WRITTEN INSTRUCTION A » Please transcribe the passage on power and politics word for word, starting with "Sociopathy in politics" and going on through "courage and change.".

PROVIDED TEXT »
Sociopathy in politics may well be responsible for some of the crime, corruption and scandals that we witness. But it may also be responsible for some of the unwavering reason, charisma, courage and change.
Can Power Make People Go Insane? Is It Possible to Go Mad With Power? Does Power Corrupt?
It’s a well known TV trop that power can cause insanity, but does this occur in real life?
The ultimate research study to cite in proof of this matter is the Stanford Prison Experiment (1971)—a study that couldn’t be conducted in modern times for ethical reasons. It involved delegating ordinary university students into the roles of prisoners and prison guards in a model prison to investigate the psychology of authority and role-playing. The outcomes of the experiment quickly far exceeded all expectations and it had to be aborted—as the prison guards began to psychologically and physically abuse the prisoners after only days.
One of the major clear insights from the Stanford Prison Experiment was evidently: yes, power can corrupt. But thankfully, modern prisons and modern leadership systems in the Western world have regulations in place designed to inhibit abuses of power. And these act to limit the absolute power entrusted to the prison guard role-players in this experiment—for it can certainly get to people’s heads. (And noting, that these were ordinary people with no history of mental illness.)

WRITTEN INSTRUCTION B » Report how many lines of the listing contain the string "screenshot", matching case exactly. Give only the number.

GIVEN DATA »

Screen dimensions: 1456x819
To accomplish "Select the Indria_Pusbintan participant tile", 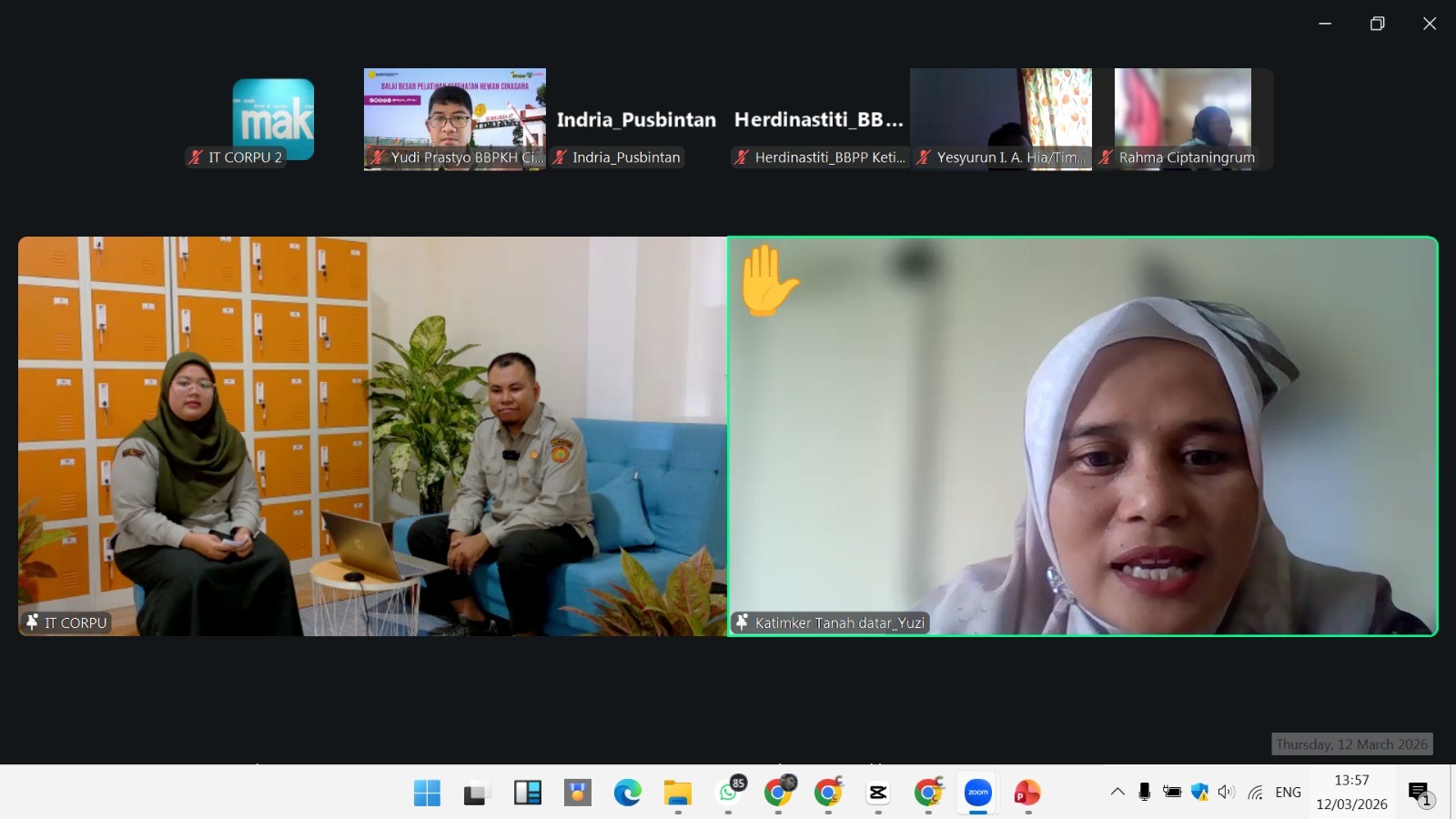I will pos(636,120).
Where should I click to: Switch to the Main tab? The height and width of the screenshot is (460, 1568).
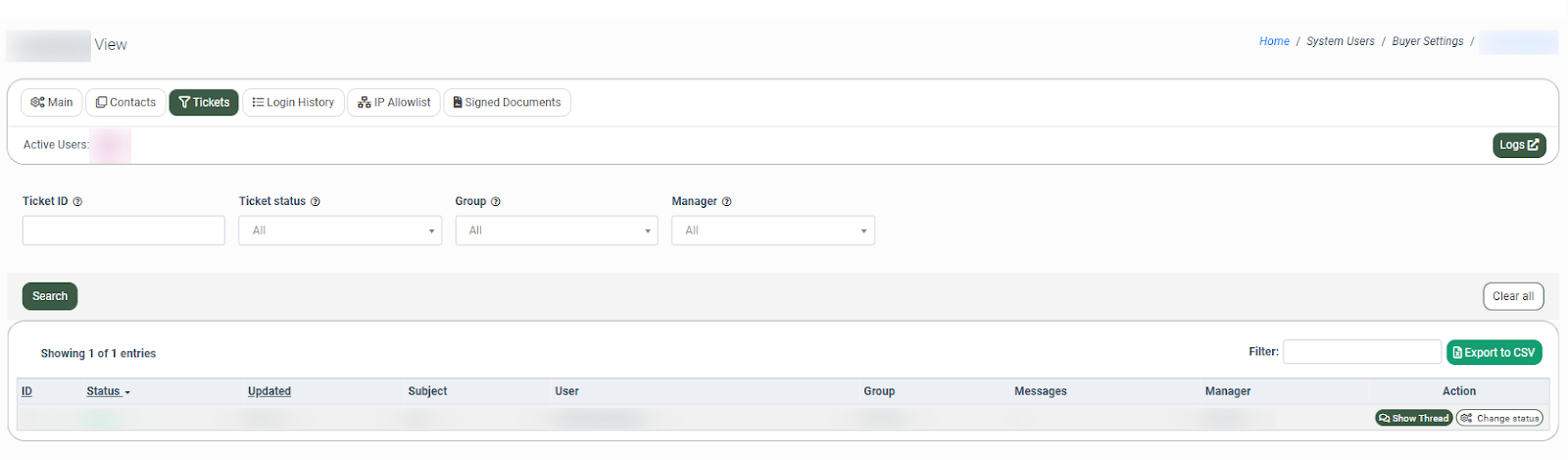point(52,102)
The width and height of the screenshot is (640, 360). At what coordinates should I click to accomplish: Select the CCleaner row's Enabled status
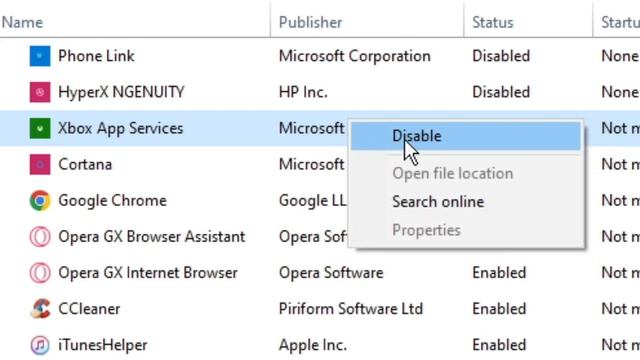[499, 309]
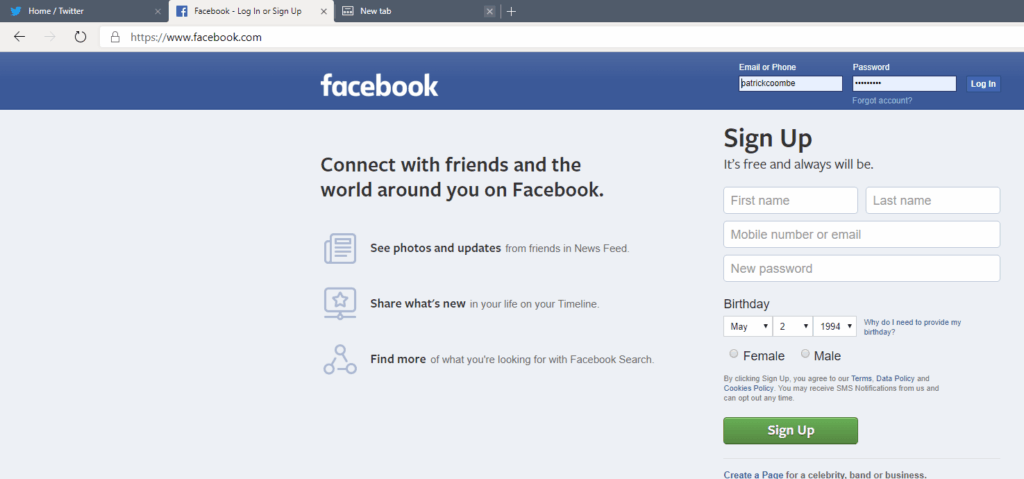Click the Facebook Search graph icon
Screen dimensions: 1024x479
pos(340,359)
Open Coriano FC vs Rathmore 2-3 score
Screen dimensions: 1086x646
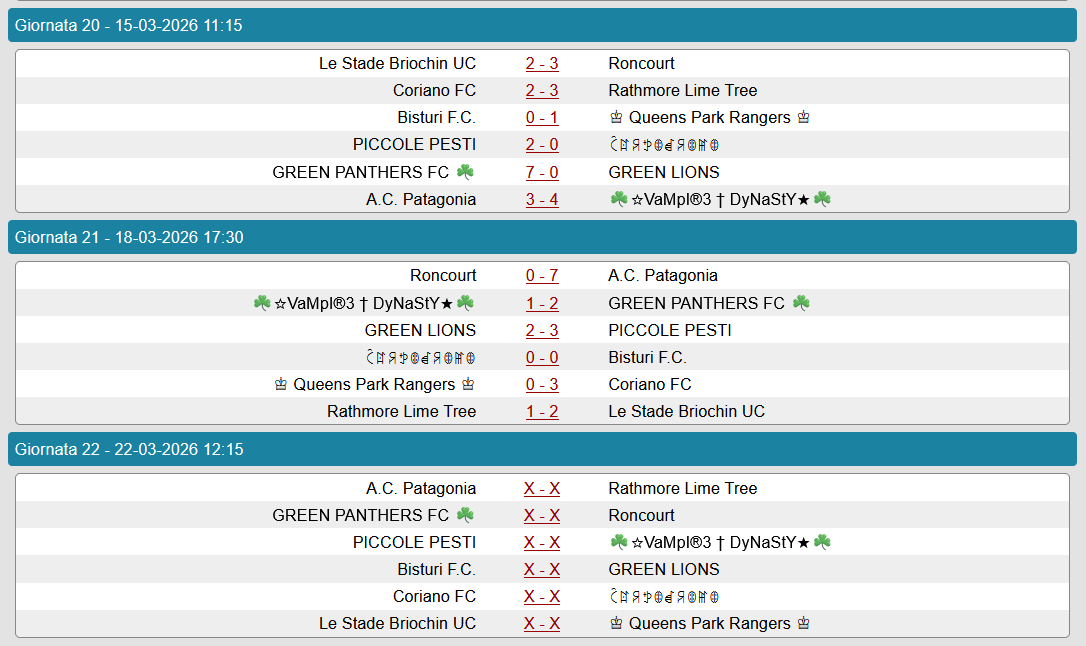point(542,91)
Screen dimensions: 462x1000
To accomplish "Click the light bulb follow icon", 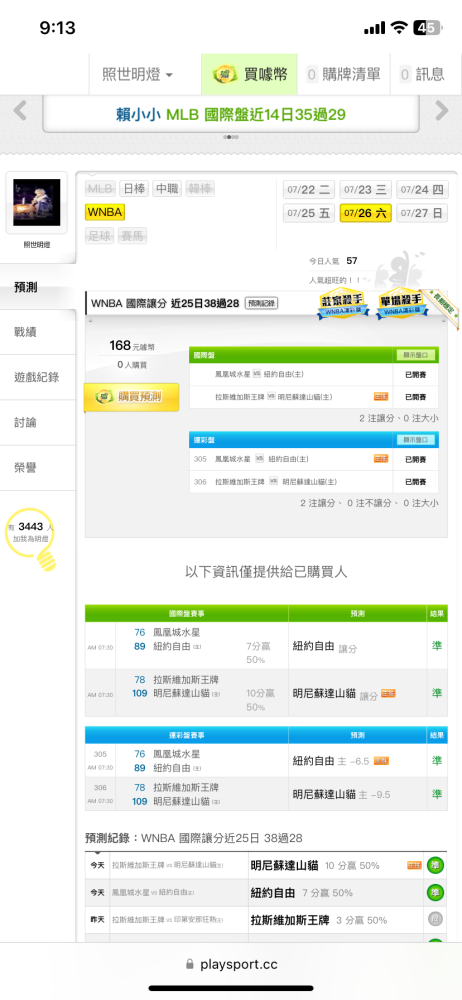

EXERCISE RESULT A »
Sociopathy in politics may well be responsible for some of the crime, corruption and scandals that we witness. But it may also be responsible for some of the unwavering reason, charisma, courage and change.

EXERCISE RESULT B » 2